Data records

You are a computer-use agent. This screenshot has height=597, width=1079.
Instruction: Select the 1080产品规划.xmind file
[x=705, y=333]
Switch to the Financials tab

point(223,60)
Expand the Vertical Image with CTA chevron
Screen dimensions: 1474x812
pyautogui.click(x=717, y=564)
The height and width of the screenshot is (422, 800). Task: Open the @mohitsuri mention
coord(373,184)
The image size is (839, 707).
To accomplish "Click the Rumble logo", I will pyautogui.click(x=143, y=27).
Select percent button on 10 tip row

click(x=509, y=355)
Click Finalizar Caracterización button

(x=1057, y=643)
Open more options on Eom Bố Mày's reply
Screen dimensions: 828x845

Work instruction
Would you please transcribe the lines above exactly, starting with the first line of the material and ending with the line that has "The image size is (839, 707)."?

Finished task
You are a computer-use agent. This screenshot has height=597, width=1079.
Instruction: Select the 1080产品规划.xmind file
[x=705, y=333]
Switch to the Financials tab

point(223,60)
Expand the Vertical Image with CTA chevron
Screen dimensions: 1474x812
pyautogui.click(x=717, y=564)
The height and width of the screenshot is (422, 800). Task: Open the @mohitsuri mention
coord(373,184)
The image size is (839, 707).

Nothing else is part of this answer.